Javier Caballero, oriundo de Cruz del Eje, Córdoba, es el promotor de esta inusual convivencia. Ya ha asistido a tres Mundiales, incluidos Brasil 2014 y Rusia 2018. “Esta vez no logré que mis amigos me acompañaran, ya que cada uno tenía sus propios compromisos. Así que decidí buscar una casa a través de una plataforma de alquileres temporarios. Me uní a un grupo de WhatsApp, invité a personas a sumarse a esta locura y aquí estamos los doce”, nos comentó.
Los integrantes de la casa se conocieron pocas horas antes del partido contra Argelia.

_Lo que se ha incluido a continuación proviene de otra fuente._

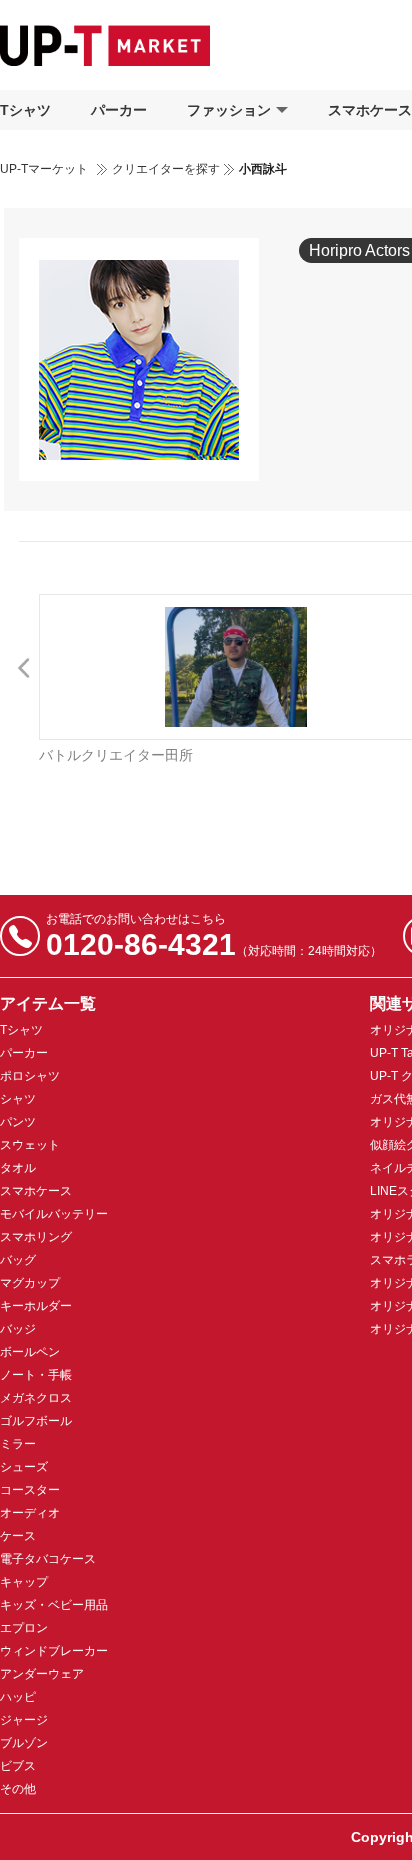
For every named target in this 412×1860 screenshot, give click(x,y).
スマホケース (36, 1191)
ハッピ (18, 1697)
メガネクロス (36, 1398)
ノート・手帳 (36, 1375)
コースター (30, 1490)
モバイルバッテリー (54, 1214)
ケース (18, 1536)
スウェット (30, 1145)
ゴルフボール (36, 1421)
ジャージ (24, 1720)
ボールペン (30, 1352)
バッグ (18, 1260)
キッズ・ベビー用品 (54, 1605)
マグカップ (30, 1283)
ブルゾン (24, 1743)
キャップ (24, 1582)
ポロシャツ (30, 1076)
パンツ (18, 1122)
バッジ (18, 1329)
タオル (18, 1168)
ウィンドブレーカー (54, 1651)
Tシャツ (25, 110)
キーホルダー (36, 1306)
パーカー (119, 110)
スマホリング (36, 1237)
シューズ (24, 1467)
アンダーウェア (42, 1674)
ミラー (18, 1444)
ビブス (18, 1766)
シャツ (18, 1099)
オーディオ (30, 1513)
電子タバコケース (48, 1559)
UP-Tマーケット (44, 169)
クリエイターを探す (166, 169)
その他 (18, 1789)
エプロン (24, 1628)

Su primera decisión como grupo no sorprendió: realizaron un asado animado con cumbia y cuarteto a todo volumen.
“Desde el primer día que formamos el grupo, la buena onda fue evidente. Quien viene al Mundial tiene la intención de compartir, sumarse y confraternizar. También se da la oportunidad de conocer gente para futuros encuentros, porque esto no se acaba aquí”, explicó Javier.
Dentro del alojamiento se pueden observar camisetas de distintos clubes, incluyendo Newell’s, Rosario Central, Talleres, Belgrano, Tigre y Temperley. La mayoría de los integrantes arribó solos de diversas provincias argentinas, como Córdoba, Chaco, La Rioja, La Pampa, Rosario y Buenos Aires. “Lo más hermoso del Mundial es que nos unimos todos para alentar a un solo equipo”, coincidieron.
“Me sumé a Facebook para organizar el viaje, ya que pensaba que iba a ser muy costoso. Además, había algunos estafadores en el camino. Muchos se fueron cayendo, y al final quedó este grupo. Decidimos confiar, porque no nos conocíamos y teníamos que transferir dinero para hacer la reserva. No fue fácil”, relató uno de los integrantes de la casa.
El alquiler de la casa en un barrio suburbano de Kansas City costó 1800 dólares por noche. Varios compartieron habitaciones, otros durmieron en colchones en espacios comunes, y solo uno tuvo la suerte de tener un cuarto privado.
El alojamiento dispone de cinco habitaciones, un par de baños, una cocina, un cuarto de lavado y un amplio living con un mini-cine. Está rodeada por un parque que cuenta con parrilla, cancha de vóley y goles de fútbol. “Sólo falta la pileta”, bromeaban los hinchas tras la emotiva victoria de 3-0 ante Argelia.
El tema financiero podría haber generado fricciones, pero rápidamente llegaron a acuerdos. Javier explicó: “Si salimos a hacer compras o tomamos un taxi, uno paga y se anotan los gastos. Después hacemos los cálculos, le descontamos a cada uno lo que ya aportó y el resto se transfiere. Aquí no hay discusión sobre ‘Yo llegué más tarde a la casa’. Todos contribuimos igual, esa es la política.”
La cuenta fue clara: cada integrante aportó 200 dólares para compartir el alojamiento. De ese fondo de 2400 dólares, 1800 se destinaron al alquiler y 600 a las compras iniciales en el supermercado.
“Acá todos somos amigos”, aseguran, a pesar de haberse conocido menos de 24 horas atrás. Las risas y chistes internos comienzan a multiplicarse en el ambiente.
“Bienvenidos Javier y familia”, escribió la dueña de la casa en un pizarrón en la cocina, anticipando la confianza que se formaría de inmediato entre los doce inquilinos.
Tras animarse a gritar los goles de Lionel Messi, diez de los miembros del grupo emprendieron camino en una camioneta alquilada hacia Dallas, donde la aventura continuará. En esa ciudad, se sumarán dos nuevos huéspedes, que buscarán mantener ese espíritu de camaradería que ya resulta inquebrantable. “Vamos a ver los otros dos partidos con toda esta banda con la que nos conocimos ayer, pero con la que parece que nos conocemos desde hace diez años o más”, concluyó Javier, visiblemente emocionado.